**** EXERCISE INPUT

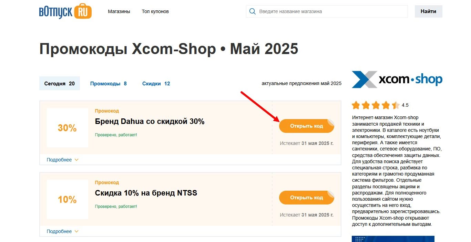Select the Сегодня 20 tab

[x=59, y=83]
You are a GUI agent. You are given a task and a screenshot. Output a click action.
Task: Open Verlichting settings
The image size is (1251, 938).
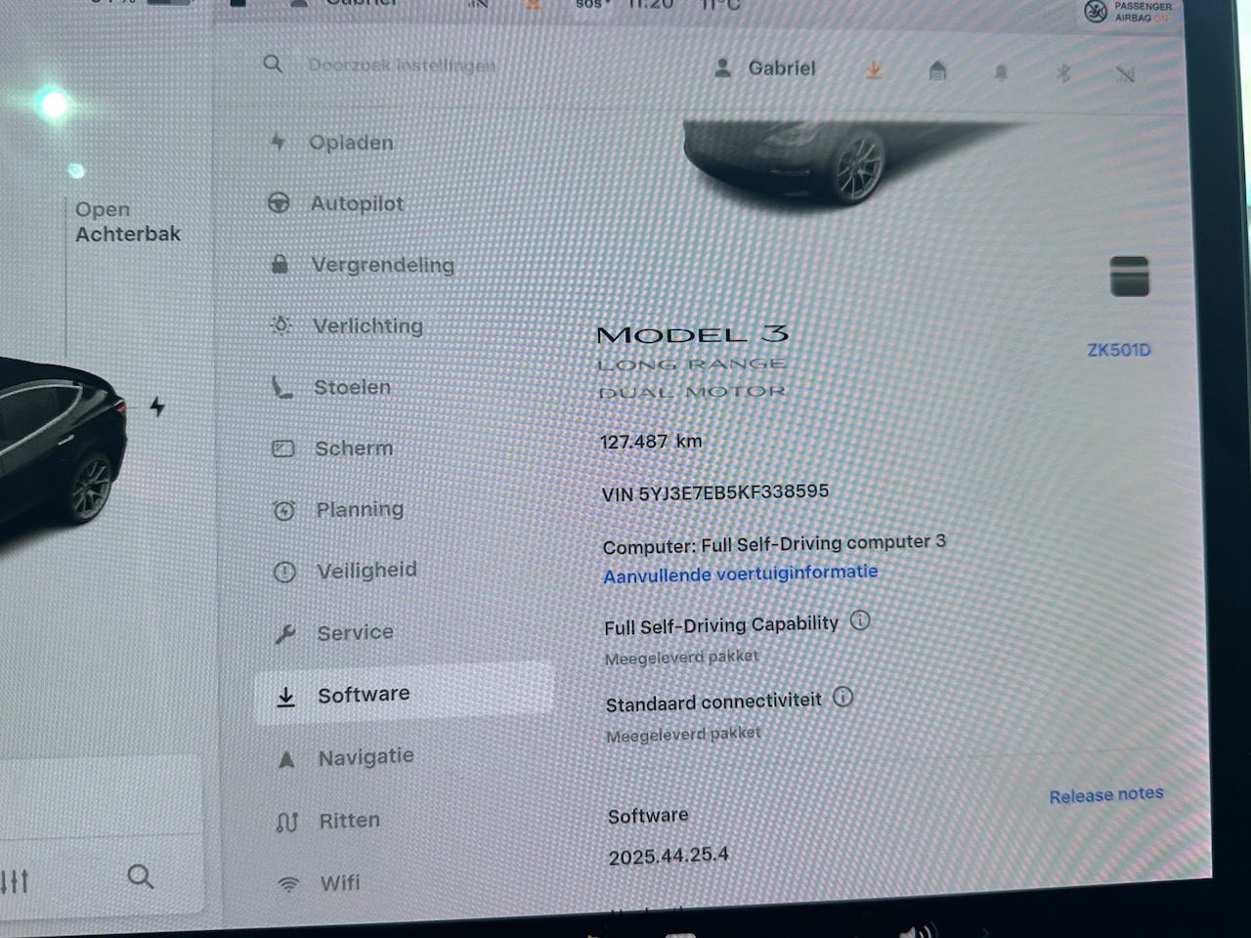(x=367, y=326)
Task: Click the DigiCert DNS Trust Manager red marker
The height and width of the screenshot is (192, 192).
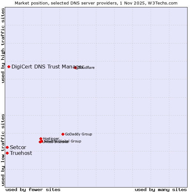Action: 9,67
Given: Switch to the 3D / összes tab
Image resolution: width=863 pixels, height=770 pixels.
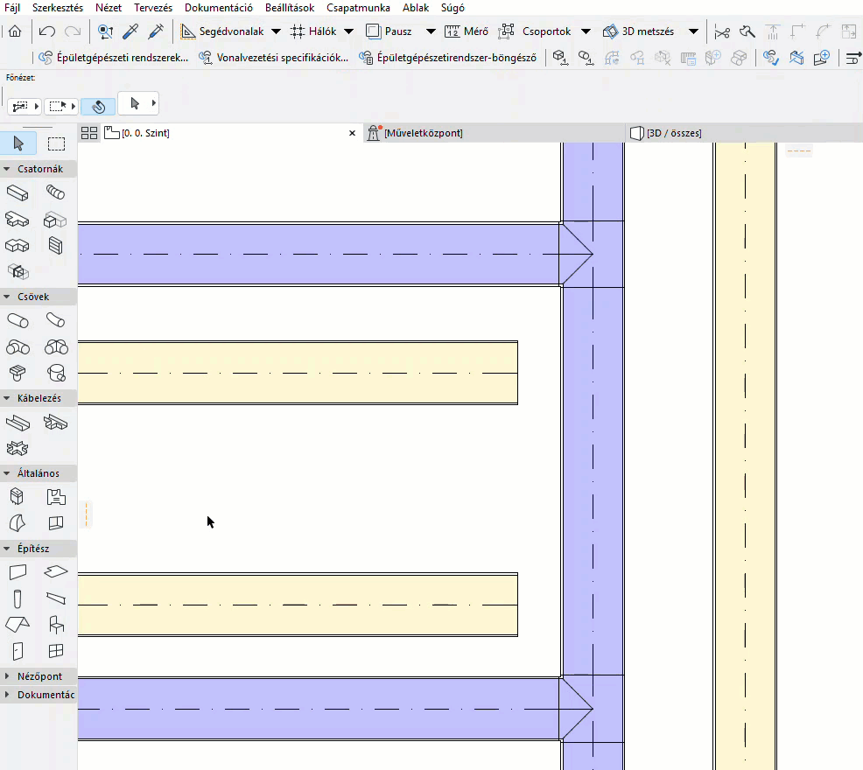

********

TASK DIRECTIONS
Transcribe every line from the one containing "Task: Click the" to the end of the listing, exactly and exclusively. Do not carry any picture over.

TASK SOLUTION
Task: Click the DigiCert DNS Trust Manager red marker
The height and width of the screenshot is (192, 192).
Action: 9,67
Given: Switch to the 3D / összes tab
Image resolution: width=863 pixels, height=770 pixels.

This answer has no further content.